Diego se levantó, saliendo de aquel letargo, y apretó con fuerza su vaso, como cerrando el puño, al sentir el dolor que le subía por la pierna hasta su cerebro; tomó el vaso de la mano de Ariadno con algo de brusquedad, le hizo un ademán en señal de que iba a recargar las bebidas y se fue cojeando, olvidándose el bastón.
Un nuevo trago, un poco más cargado, le ayudaría a olvidar el dolor que sentía en la pierna cada vez que apoyaba su pie izquierdo en el piso. Pero, a su vez, otra tristeza que ya no podía ocultar, comenzaba a erizarle la piel. Un dolor mucho más hondo, irreparable.

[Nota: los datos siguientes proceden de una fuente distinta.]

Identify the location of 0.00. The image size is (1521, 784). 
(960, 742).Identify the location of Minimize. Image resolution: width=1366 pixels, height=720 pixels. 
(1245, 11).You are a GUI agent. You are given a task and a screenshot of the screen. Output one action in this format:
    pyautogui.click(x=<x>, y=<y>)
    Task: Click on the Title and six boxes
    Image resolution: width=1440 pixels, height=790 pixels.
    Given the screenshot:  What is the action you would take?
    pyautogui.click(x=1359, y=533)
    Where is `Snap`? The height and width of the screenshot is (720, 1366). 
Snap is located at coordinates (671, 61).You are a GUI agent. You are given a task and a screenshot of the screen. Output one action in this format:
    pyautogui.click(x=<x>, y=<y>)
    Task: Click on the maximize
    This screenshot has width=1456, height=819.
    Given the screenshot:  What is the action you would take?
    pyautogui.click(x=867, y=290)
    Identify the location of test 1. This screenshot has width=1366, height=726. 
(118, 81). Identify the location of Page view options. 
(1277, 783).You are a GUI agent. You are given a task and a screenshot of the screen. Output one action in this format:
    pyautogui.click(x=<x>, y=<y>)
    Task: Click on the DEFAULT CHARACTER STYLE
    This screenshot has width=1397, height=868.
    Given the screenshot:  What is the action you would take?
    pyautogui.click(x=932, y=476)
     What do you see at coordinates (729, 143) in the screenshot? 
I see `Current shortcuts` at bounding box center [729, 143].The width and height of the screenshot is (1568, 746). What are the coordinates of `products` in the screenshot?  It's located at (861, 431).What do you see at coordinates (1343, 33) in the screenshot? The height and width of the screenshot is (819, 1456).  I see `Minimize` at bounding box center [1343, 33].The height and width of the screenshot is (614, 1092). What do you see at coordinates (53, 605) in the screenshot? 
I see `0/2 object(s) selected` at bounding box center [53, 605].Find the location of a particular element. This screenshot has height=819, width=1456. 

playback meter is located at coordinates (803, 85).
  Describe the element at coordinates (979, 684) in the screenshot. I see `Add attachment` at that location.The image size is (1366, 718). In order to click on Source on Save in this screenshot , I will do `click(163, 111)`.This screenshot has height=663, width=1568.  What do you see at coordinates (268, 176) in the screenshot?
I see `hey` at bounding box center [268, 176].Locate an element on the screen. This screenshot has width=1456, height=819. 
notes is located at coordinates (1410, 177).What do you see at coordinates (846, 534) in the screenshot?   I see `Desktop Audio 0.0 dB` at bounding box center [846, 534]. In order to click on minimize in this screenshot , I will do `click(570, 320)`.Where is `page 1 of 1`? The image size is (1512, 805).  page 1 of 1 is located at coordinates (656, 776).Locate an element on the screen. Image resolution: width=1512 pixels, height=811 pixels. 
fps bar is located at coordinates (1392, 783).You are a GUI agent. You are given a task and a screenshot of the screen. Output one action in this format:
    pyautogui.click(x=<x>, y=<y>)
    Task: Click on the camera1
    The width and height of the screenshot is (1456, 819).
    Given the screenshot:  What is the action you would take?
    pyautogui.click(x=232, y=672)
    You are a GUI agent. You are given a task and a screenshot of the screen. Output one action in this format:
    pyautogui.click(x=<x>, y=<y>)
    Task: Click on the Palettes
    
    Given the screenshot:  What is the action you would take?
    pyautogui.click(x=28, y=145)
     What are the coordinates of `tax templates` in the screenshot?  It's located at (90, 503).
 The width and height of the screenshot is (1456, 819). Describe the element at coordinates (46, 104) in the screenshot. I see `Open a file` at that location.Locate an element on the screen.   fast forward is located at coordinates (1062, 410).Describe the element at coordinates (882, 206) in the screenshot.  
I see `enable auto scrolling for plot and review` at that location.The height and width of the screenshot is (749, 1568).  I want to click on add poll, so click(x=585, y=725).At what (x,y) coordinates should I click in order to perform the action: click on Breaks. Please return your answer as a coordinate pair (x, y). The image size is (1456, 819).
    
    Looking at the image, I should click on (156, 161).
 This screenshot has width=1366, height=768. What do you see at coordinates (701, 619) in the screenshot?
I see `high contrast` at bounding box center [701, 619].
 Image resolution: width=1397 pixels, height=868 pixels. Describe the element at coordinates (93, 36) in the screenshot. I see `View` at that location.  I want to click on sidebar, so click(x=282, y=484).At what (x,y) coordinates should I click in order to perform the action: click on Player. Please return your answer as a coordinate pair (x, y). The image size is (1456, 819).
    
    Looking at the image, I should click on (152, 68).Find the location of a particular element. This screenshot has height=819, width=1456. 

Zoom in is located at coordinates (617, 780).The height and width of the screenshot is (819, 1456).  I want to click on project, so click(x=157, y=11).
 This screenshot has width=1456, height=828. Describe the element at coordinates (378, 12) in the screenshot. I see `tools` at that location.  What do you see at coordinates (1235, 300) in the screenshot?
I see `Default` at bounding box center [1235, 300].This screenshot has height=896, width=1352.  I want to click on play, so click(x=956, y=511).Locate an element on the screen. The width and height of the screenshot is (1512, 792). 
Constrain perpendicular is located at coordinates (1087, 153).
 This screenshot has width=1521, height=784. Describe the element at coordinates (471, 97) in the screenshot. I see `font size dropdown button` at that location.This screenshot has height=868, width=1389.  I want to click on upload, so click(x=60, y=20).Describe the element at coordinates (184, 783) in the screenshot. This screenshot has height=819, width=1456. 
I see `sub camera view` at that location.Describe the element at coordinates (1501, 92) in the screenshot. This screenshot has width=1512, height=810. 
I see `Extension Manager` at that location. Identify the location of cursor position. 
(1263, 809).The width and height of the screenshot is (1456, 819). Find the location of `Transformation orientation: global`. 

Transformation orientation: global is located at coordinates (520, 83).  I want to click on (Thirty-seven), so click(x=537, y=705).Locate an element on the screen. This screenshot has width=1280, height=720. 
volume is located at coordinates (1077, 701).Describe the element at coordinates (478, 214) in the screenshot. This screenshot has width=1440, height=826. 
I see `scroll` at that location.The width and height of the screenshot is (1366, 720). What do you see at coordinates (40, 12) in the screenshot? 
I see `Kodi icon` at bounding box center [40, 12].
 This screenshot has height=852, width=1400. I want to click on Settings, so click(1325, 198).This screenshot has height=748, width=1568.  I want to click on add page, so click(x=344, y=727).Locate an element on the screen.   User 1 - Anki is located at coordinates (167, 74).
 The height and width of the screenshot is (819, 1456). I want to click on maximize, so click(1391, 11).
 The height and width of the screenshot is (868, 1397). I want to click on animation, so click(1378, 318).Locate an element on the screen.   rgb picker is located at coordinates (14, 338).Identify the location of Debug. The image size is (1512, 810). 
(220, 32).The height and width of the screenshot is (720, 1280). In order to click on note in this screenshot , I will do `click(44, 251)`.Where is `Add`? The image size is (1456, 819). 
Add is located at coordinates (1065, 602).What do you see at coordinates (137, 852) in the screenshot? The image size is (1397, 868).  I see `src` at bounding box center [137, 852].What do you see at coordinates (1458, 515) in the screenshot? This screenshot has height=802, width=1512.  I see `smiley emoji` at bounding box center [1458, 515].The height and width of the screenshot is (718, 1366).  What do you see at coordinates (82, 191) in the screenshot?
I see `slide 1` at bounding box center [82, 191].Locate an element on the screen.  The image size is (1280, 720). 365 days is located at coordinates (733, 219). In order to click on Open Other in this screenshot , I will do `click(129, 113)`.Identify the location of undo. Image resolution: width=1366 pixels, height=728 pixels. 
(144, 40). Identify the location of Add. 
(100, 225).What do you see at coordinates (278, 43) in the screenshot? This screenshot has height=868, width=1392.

Mientras tanto, Ariadno se inclinó sobre el escritorio y comenzó a revolver los papeles:
 ¿Te molesta si le pego una hojeada a esto? —le gritó a Diego.
 No, no, para nada —respondió este con amargura.
Luego de un rato, Diego volvió con los vasos cargados y se arrojó sobre su silla, no sin antes exhalar un leve lamento. Una vez sentado, Ariadno le entregó unos papeles:
 Creo que este debería ser el orden de los capítulos.
El viejo lo miró, extrañado, sin comprender en un primer momento, miró los papeles. Luego los tomó y comenzó a pasar las hojas. Era perfecto. Casi como si no hubiera habido nunca otro orden posible, como si él lo supiera.
Simplemente perfecto.
 ¿Te parece? —preguntó Diego, falaz.
 Creo que le da más sentido al relato. Ese orden. Pero es una opinión nomás. El escritor sos vos. Vos deberías saberlo.
 No lo escribí yo esto. Ya te lo había dicho.
 Ah, sí. Victoria.
 Está muy bien, sin embargo. La verdad es que nunca se me hubiera ocurrido ponerlos de este modo —dijo Diego, ya perplejo, rendido ante el genio de su amigo.
Tiró los papeles sobre el escritorio, algo molesto, en un gesto de desprecio y desinterés, y estiró la mano hacia su vaso. Lo vació de un sorbo.
Ariadno lo miraba, divertido, contento. No advertía lo que le sucedía a su viejo amigo.
Después de un largo silencio, el viejo finalmente escupió las palabras:
 Ahora, sabiendo esto que me contaste, tengo una pregunta para hacerte. ¿Me podrás dar vos la respuesta correcta? —dijo, no sin angustia y aturdimiento.
 Sí, seguro. Puedo intentarlo. Nos conocemos hace mucho, Diego. Decime.
 Está bien.
El viejo abrió uno de los cajones y sacó un arma, un arma corta. La dejó sobre el escritorio, algo nervioso, aunque con calma, lentamente, sin apartar demasiado la mano de esta:
Ariadno se asustó, lo miraba confundido, sin retirar los ojos de los suyos, interrogándolo con la mirada. No sabía bien a qué venía todo eso.
 ¿Y eso? ¿Qué es? —preguntó.
Nos conocemos hace mucho, sí —hizo una pausa—. Te pregunto, entonces: ¿Desde hace cuánto que te estás acostando con Clara?